*Task directions:* In your copy of the data, keep every word exact and include no pictures.

Stored items:

-----

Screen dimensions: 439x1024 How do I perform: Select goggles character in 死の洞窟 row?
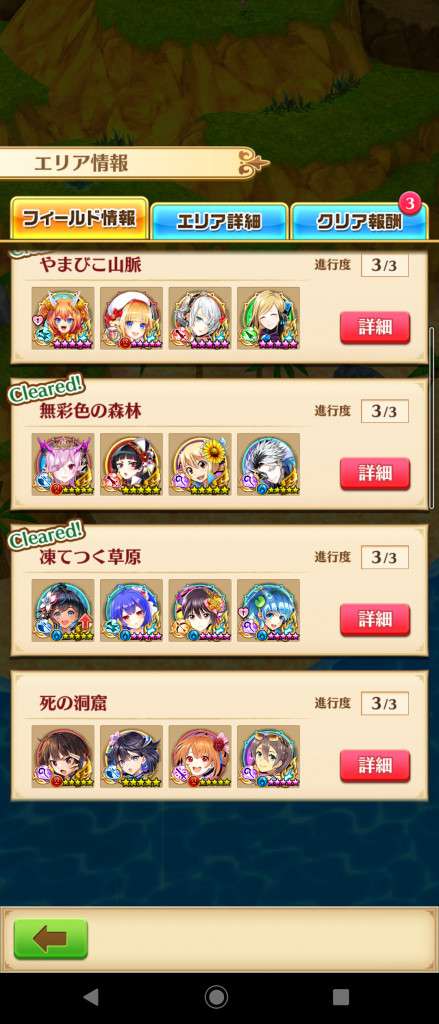coord(268,756)
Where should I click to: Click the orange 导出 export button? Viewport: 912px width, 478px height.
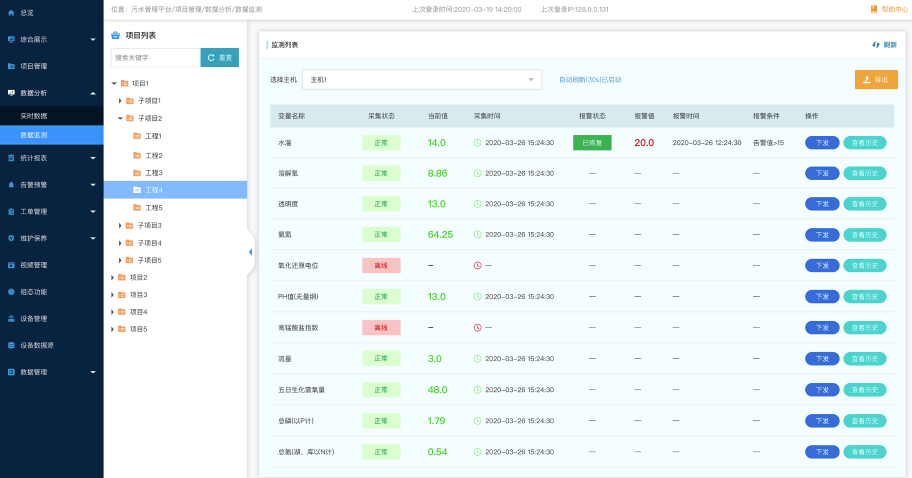tap(875, 79)
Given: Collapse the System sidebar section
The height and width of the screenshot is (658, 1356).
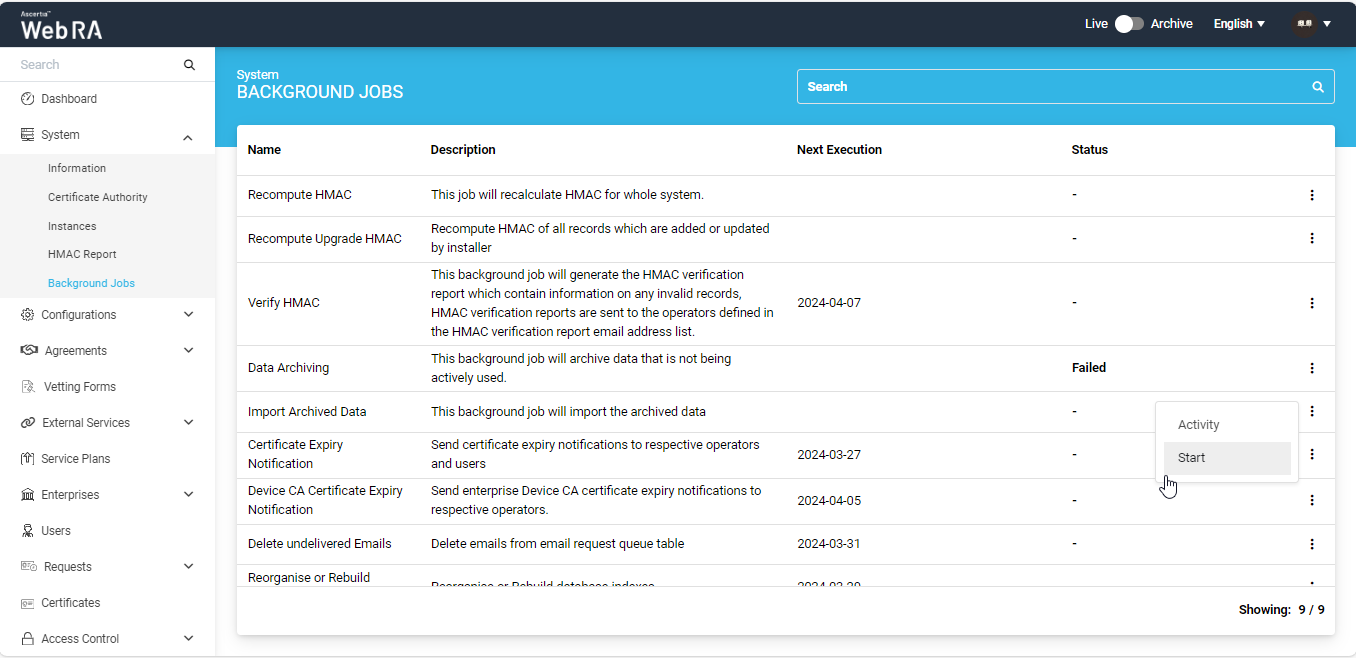Looking at the screenshot, I should (x=188, y=136).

-----

*Finished task:*
Screen dimensions: 439x1024 How do I perform: Select goggles character in 死の洞窟 row?
coord(268,756)
Where should I click to: Click the orange 导出 export button? Viewport: 912px width, 478px height.
tap(875, 79)
Given: Collapse the System sidebar section
The height and width of the screenshot is (658, 1356).
Looking at the screenshot, I should (x=188, y=136).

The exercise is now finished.